Mesquite & Cherry Sofa Table

comments (2) June 29th, 2014 in Reader's Gallery

TAW6 TAW6, member
thumbs up 6 users recommend

Raw mesquite slab, which was trimmed  to remove the sap wood that is often host to various species of borer beatles, flattened by hand planing, and shaped to final form.
Turquoise and copper inlay into a thru-and- thru crack filled with resin and secured with functional, hand cut mahogany bow ties.

A commissioned mesquite and cherry sofa table built around a 72" Mesquite slab accented with turquoise and copper inlay and secured with functional mahogany bowties. The contrasting natural cherry base follows the curved shape of the slab with bent laminated aprons. A center decorative mesquite medalion is used to break up the length the contoured shelf. The legs, shelf and medalion have terraced edges for accent.  

The top is tinted with a light red/brown dye to accent the mesquite figure and finished with multiple coats of satin poly. The cherry base is finished natural with multiple coats of Minwax Antique Oil product.  

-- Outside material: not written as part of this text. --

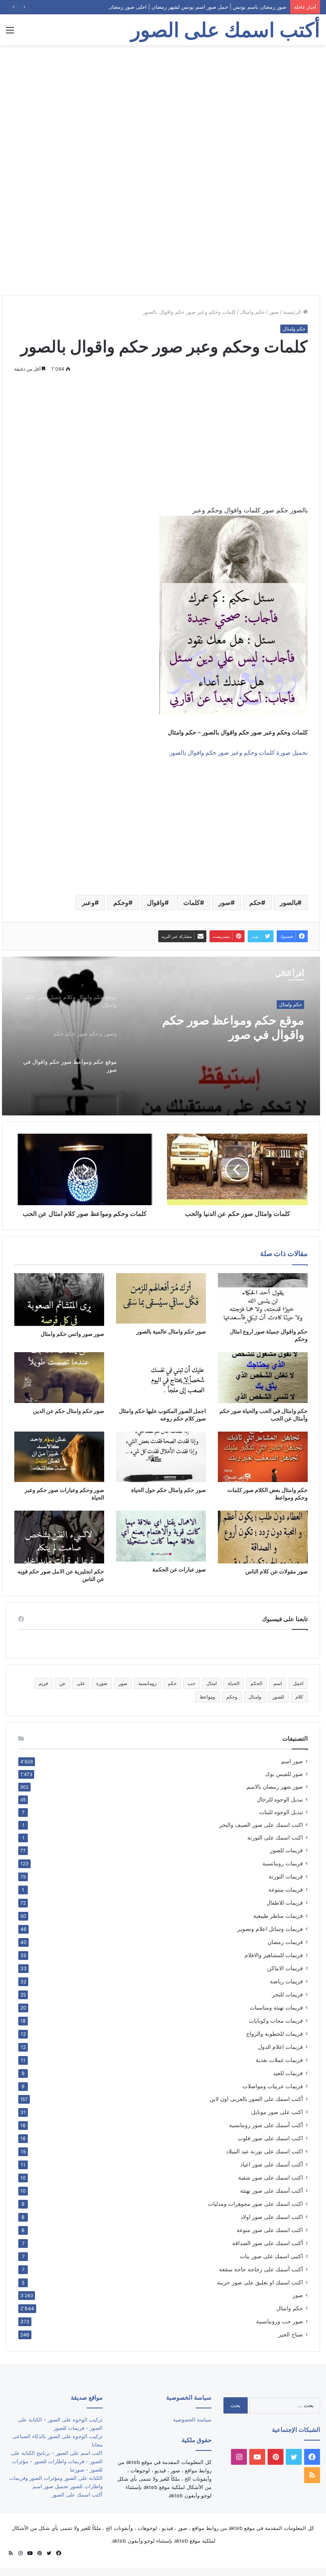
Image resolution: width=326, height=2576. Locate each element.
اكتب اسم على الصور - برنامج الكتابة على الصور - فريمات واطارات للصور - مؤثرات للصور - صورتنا (57, 2461)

Design or Plan used: My own design

posted in: Reader's Gallery, table, cherry, rustic, inlay, bent lamination, mesquite


Comments (2)

TAW6 TAW6 writes: Jay, Thanks for the compliment. The inlay process I use is relatively straightforward... level the slab, install bowties, rough sand all to 80 grit, fill the voids up to 1/4" freeboard depth with fiberglass resin. After curing, I lay in a bed of turquoise fines and insert larger turquoise chips, then overfill with dust and fines, brush the overfill so everything is slightly proud of the slab surface and apply thin CA glue to saturate the mix but not necessarily fill remaining voids. After curing, the inlay is amazingly stout and I sand it flush to the slab surface (careful belt and RO) to 80 grit and blow stone & wood dust from inlay. I then overlay the clean inlay proud of the surface with either medium CA glue or clear two-part epoxy, let cure, and finish sand full slab/ inlay flush to 220 grit. I stain the slab at this point and finish with poly. Hope this helps and I'm sure there are several alternatives....good luck.
Posted: 9:12 pm on August 6th

jayrw jayrw writes: Hi, Beautiful table! I have a question though. Can you please walk me through the inlay? How is it done? Thanks in advance for your help.